** TEXT SEGMENT **
** start **
FACTUAL AND PROCEDURAL BACKGROUND
The lengthy factual background of this case is one familiar to all relevant parties and the
Court. On January 30, 2012, this Court entered its Memorandum Opinion and Order confirming
Debtor W.R. Grace & Co.’s Joint Plan of Reorganization in its entirety. Subsequently, Garlock
filed what appeared to be a reconsideration motion, entitled a Motion for Reargument, Rehearing,
and/or to Alter or Amend the Judgment. (See Docket No. 168.) The Court granted Garlock’s
reconsideration request, and gave it the opportunity to once again appear before and have its
objections heard by the Court at oral argument on May 8, 2012. On June 11, 2012, this Court
filed an Amended Memorandum Opinion and Order, once again confirming the Joint Plan. In this
Amended Opinion, the Court dedicated approximately thirty pages to Garlock’s objections.
Despite finding that Garlock lacked standing to object to the Joint Plan, the Court nonetheless
discussed Garlock’s arguments on the merits in extensive detail, concluding that its substantive
objections were unfounded. On June 25, 2012, Garlock filed the present Emergency Motion,
requesting the Court to stay its Amended Memorandum Opinion and Order from going effective
pending Garlock’s appeal to the Third Circuit.
II.
DISCUSSION
A motion for a stay of a Court’s decision is an “extraordinary remedy.” See United States
v. Cianfrani, 573 F.2d 835, 846 (3d Cir. 1978). When seeking such relief, the moving party bears
the burden of showing that the circumstances justify an imposition of the stay. See Nken v.
Holder, 556 U.S. 418, 433–34 (2009) (citing Clinton v. Jones, 520 U.S. 681, 708 (1997); Landis
v. N. Am. Co., 299 U.S. 248, 255 (1936)); see also In re L.A. Dodgers, LLC, 465 B.R. 18, 28 (D.
Del. 2011). The standard for ascertaining whether the imposition of a stay is appropriate is
determined by a consideration of four factors:
(1) [W]hether the stay applicant has made a strong showing that it is likely to
succeed on the merits; (2) whether the applicant will be irreparably injured absent
a stay; (3) whether issuance of the stay will substantially injure the other parties
interested in the proceeding; and (4) whether a stay is in the public interest.
** end **
** WORK TO BE COMPLETED **
Decide whether each statement agrees with the court opinion excerpt, answering yes or no and quoting the words of the excerpt that settle it. 1. The Court heard Garlock's objections at oral argument on May 8, 2012. 2. The Court found that Garlock had standing to object to the Joint Plan. 3. The party opposing a stay bears the burden of showing that a stay is not justified.

** RECORDED DATA **
** start **
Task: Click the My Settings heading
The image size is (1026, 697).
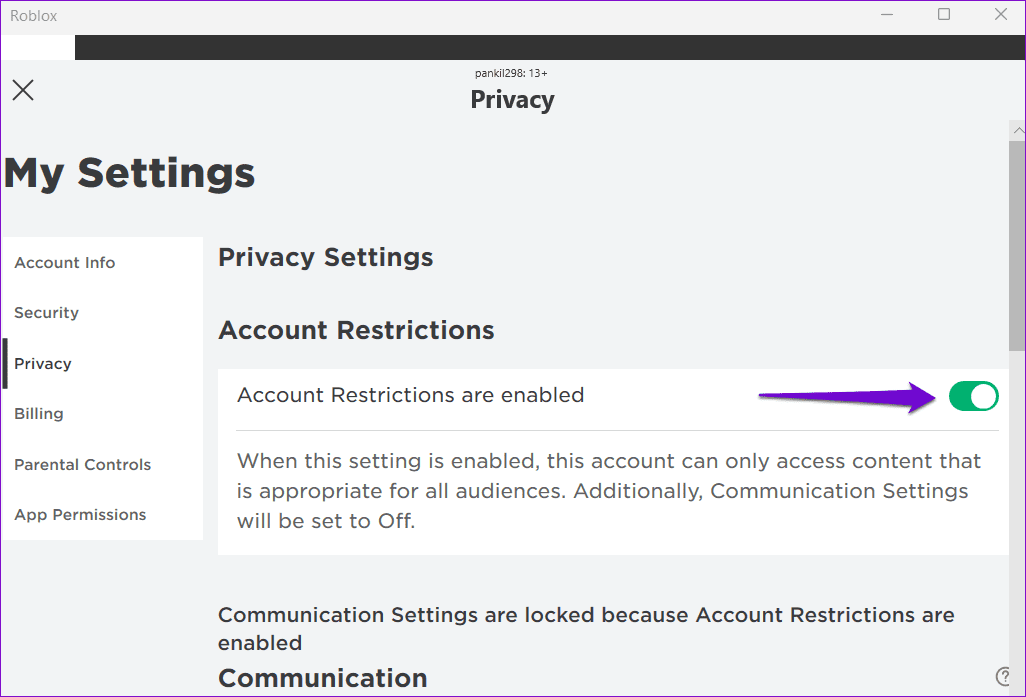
** end **
** SOLUTION FOR THIS TASK **
1. Yes: "have its objections heard by the Court at oral argument on May 8, 2012"
2. No: "Despite finding that Garlock lacked standing to object to the Joint Plan"
3. No: "the moving party bears the burden of showing that the circumstances justify an imposition of the stay"